BEGIN

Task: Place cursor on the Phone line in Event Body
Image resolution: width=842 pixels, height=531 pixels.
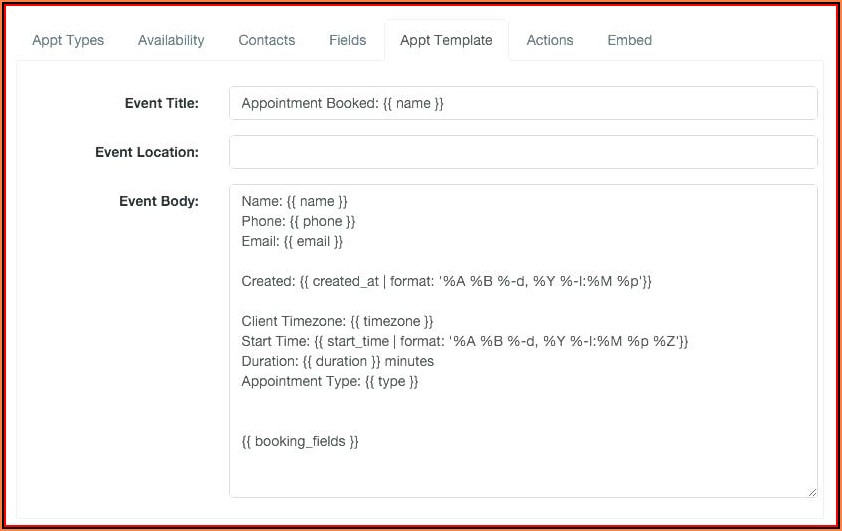Action: coord(298,221)
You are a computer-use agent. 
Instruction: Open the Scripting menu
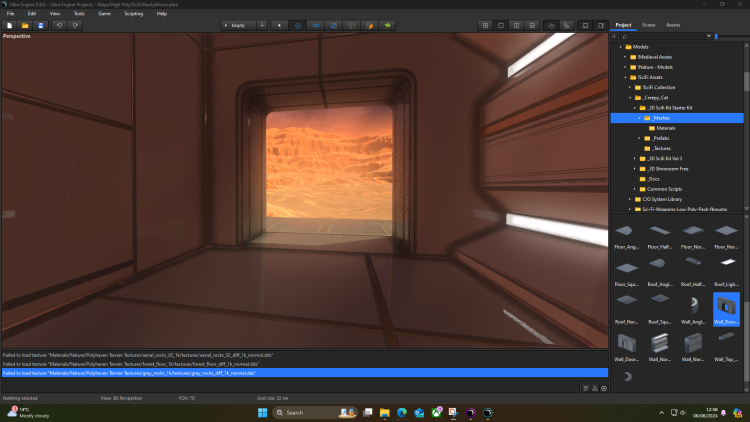point(133,13)
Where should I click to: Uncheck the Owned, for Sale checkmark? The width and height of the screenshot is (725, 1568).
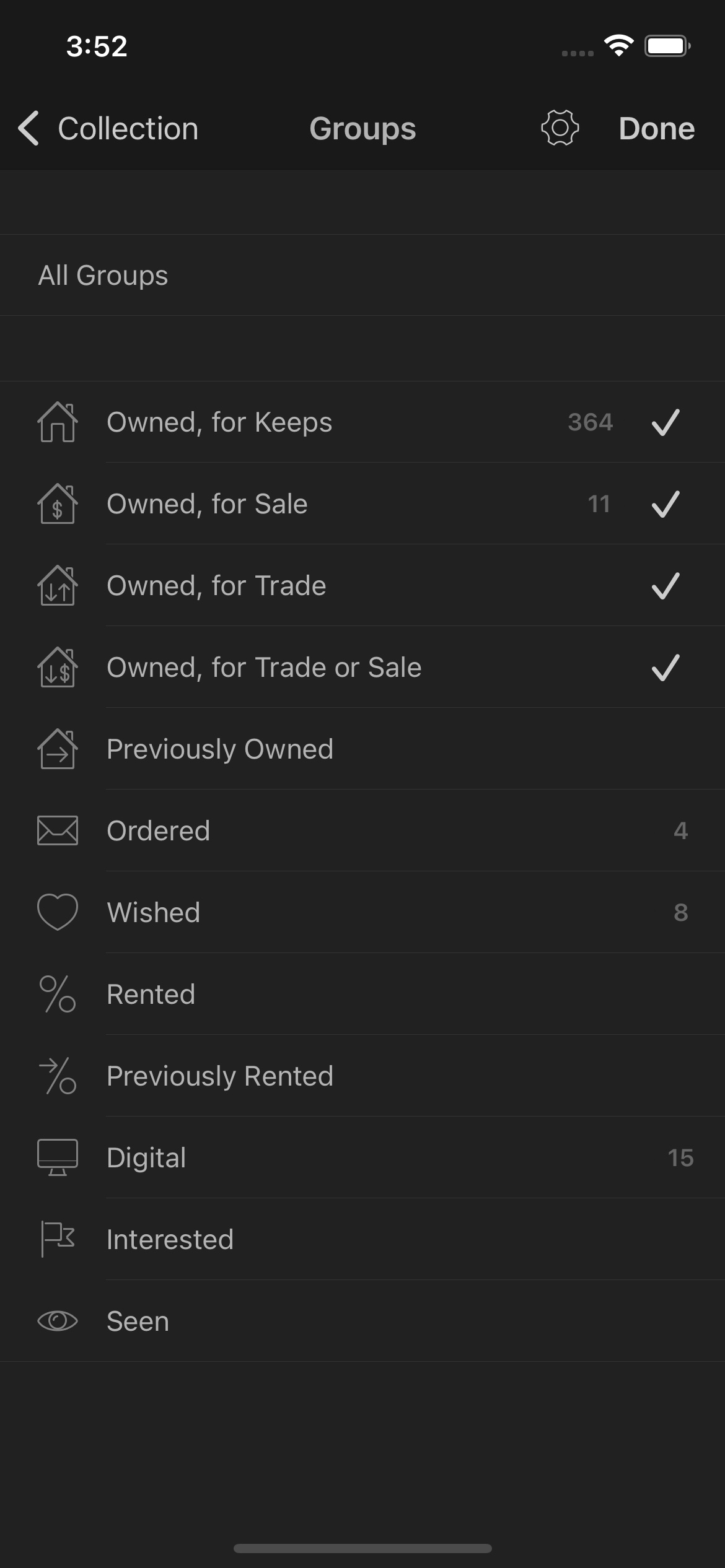point(666,504)
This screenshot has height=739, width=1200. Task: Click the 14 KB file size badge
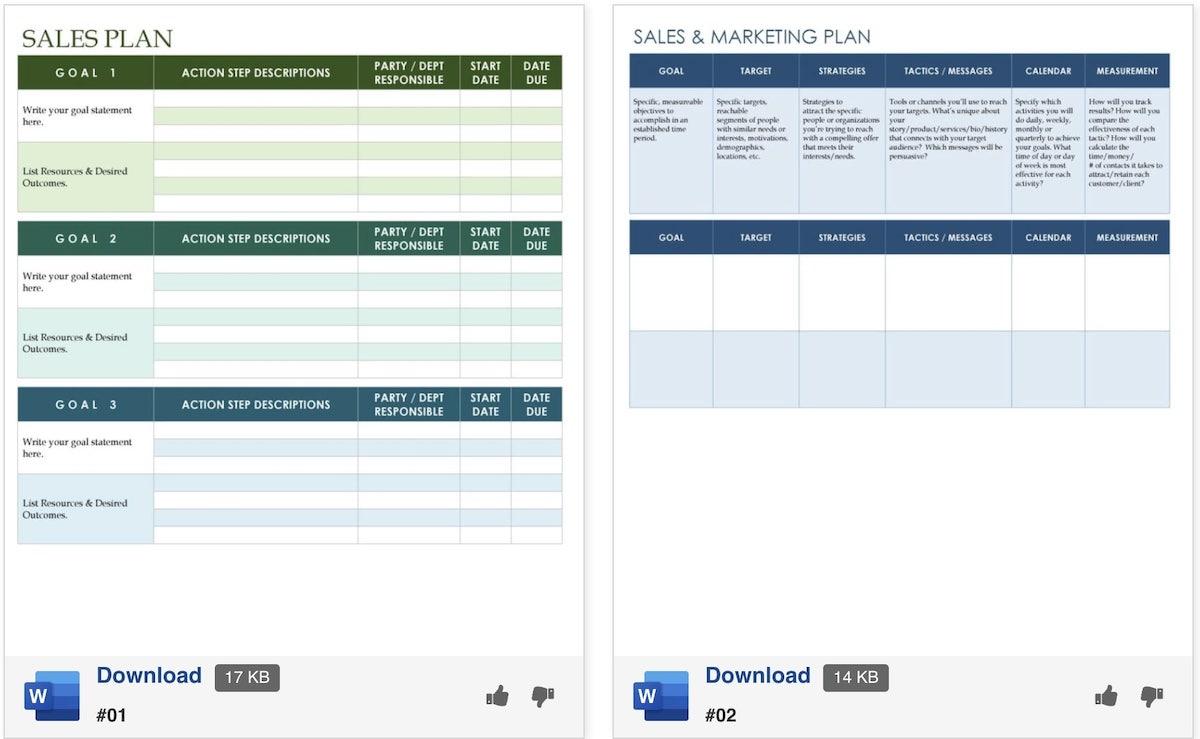855,677
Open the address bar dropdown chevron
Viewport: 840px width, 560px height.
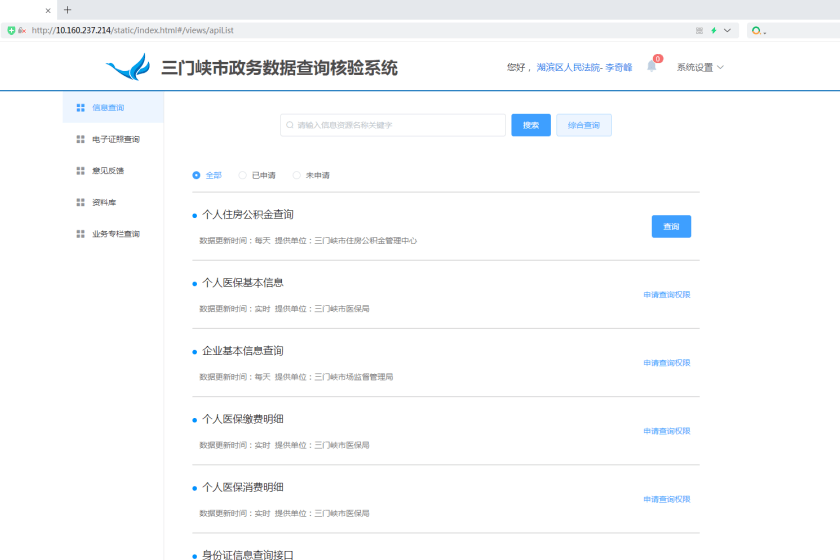click(x=727, y=30)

END

→ Assigned task: In the data, the line that contains "You are a computer-use agent." begins the part to write out; restate it and each line after it word for word through the end, with no pictures.

→ Finished exercise:
You are a computer-use agent. 
Instruction: Open the Scripting menu
point(133,13)
Where should I click to: Uncheck the Owned, for Sale checkmark? The width and height of the screenshot is (725, 1568).
point(666,504)
This screenshot has height=739, width=1200. Task: Click the 14 KB file size badge
855,677
Open the address bar dropdown chevron
Viewport: 840px width, 560px height.
click(x=727, y=30)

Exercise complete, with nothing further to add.